Terminated Employee Denied Severance by Employment Standards Officer
In the case under review, the employee was terminated in 2015 and had worked for the employer for more than five years. The employer is a wholly owned subsidiary of a company headquartered in Germany (the “parent company”).
Following his termination, the employee filed a complaint with the Ministry of Labour alleging that he was entitled to termination, vacation, and severance pay. In 2017, an employment standards officer (“ESO”) determined that the employee was entitled to termination and vacation pay, but not to severance pay. The ESO concluded that the employee did not meet the requirements for severance pay set out under s. 64 of the ESA because the employer did not have a payroll of $2.5 million or more. In reaching this conclusion, the ESO found that only salaries under Ontario jurisdiction factored into the calculation of the payroll threshold.

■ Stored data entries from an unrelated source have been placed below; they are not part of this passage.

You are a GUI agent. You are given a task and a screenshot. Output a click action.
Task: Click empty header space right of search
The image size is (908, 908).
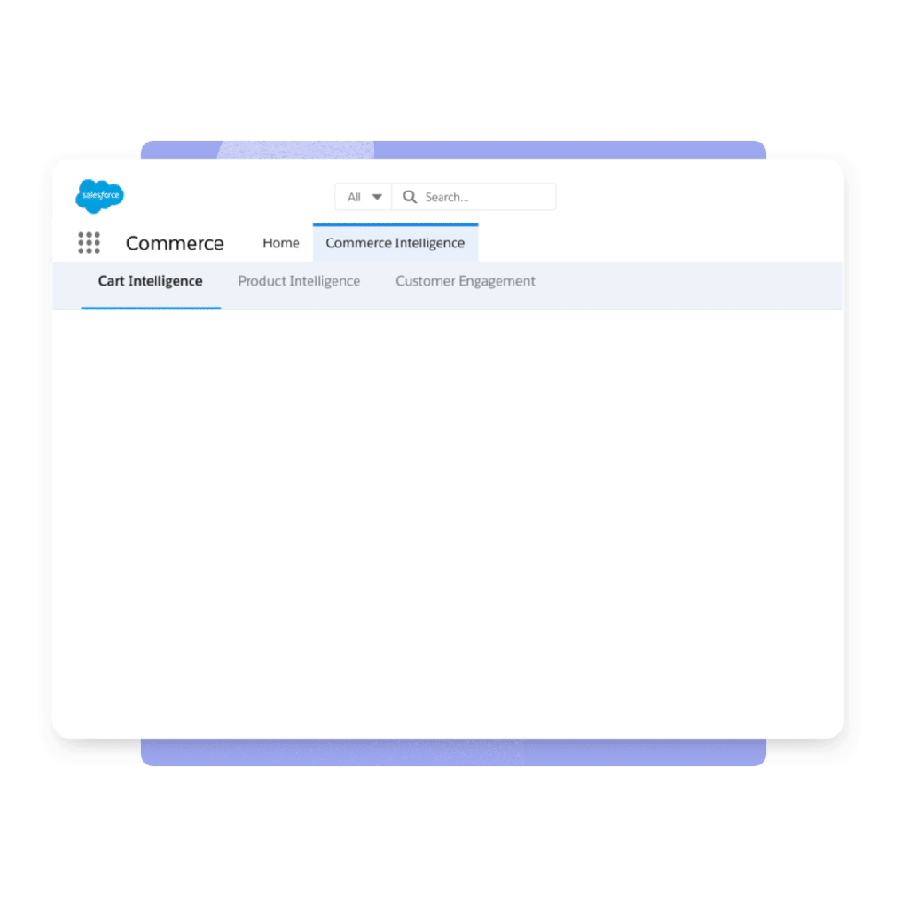pos(695,197)
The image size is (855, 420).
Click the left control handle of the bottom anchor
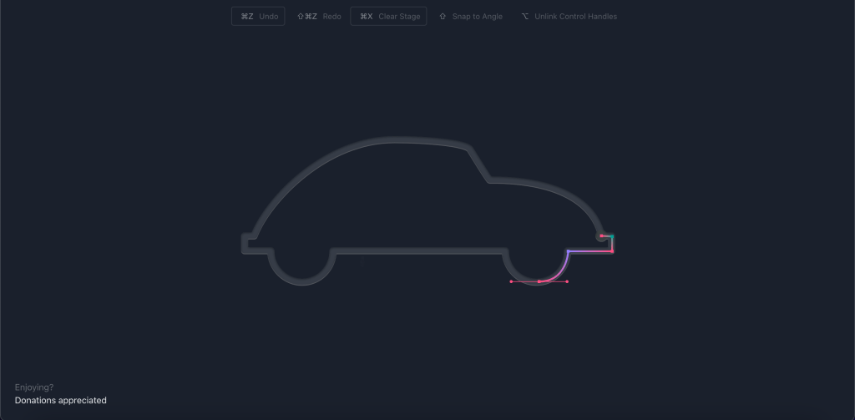(511, 281)
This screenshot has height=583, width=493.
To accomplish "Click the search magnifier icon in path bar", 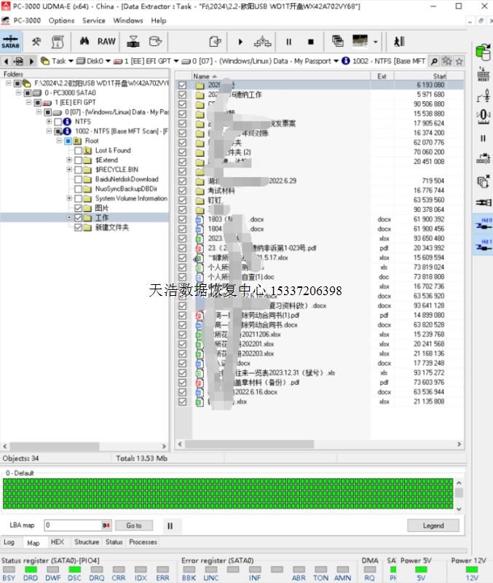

Employee Challenges Decision to Ontario Labour Relations Board
Subsequently, the employee applied to have the decision reviewed by the Ontario Labour Relations Board (the “Board”), challenging the ESO’s determination as it related to the employer’s payroll.
The employee claimed that he was entitled to severance under s. 64 because it was the payroll of the parent company that mattered, which exceeded the $2.5 million threshold, and not the employer’s payroll in Ontario. He cited previous case law which held that an employer’s national payroll must be considered and submitted that the same reasoning applied to a global payroll. Finally, he contended nothing in s. 64 placed a geographical limit on the payroll consideration and that the section did not specify an “Ontario payroll”.
In response, the employer conceded that s. 64 does not explicitly reference payroll “in Ontario”, but that the geographical limit was implicit under s. 3(1) of the ESA, which specifies that the Act applies to employers and employees in Ontario.
Board Refuses to Factor Employer’s International Payroll
In 2018, the Board rejected the employee’s claim, finding that the employer’s parent company’s international payroll was excluded from the s. 64 calculation. In its reasons, the Board noted that s. 64 was generally interpreted with regard to the limits imposed by s. 3(1), stating:
“In this case, the [employee] was employed in Ontario by a company operating in Ontario. In my view, having regard to the Act as a whole, while an employer may have operations and payrolls outside Ontario, it is only Ontario-based employment and operations that is captured by section 3 and therefore section 64 of the Act. The absence of the words “in Ontario” in section 64 does not mean that the provisions are unrestricted. The words “in Ontario” are found in section 3 and their effect is to apply to employers whose employees perform work in Ontario (or whose work is a continuation of work performed in Ontario). It does not make sense to presume that provincial legislation could affect employment or operations anywhere but in Ontario.”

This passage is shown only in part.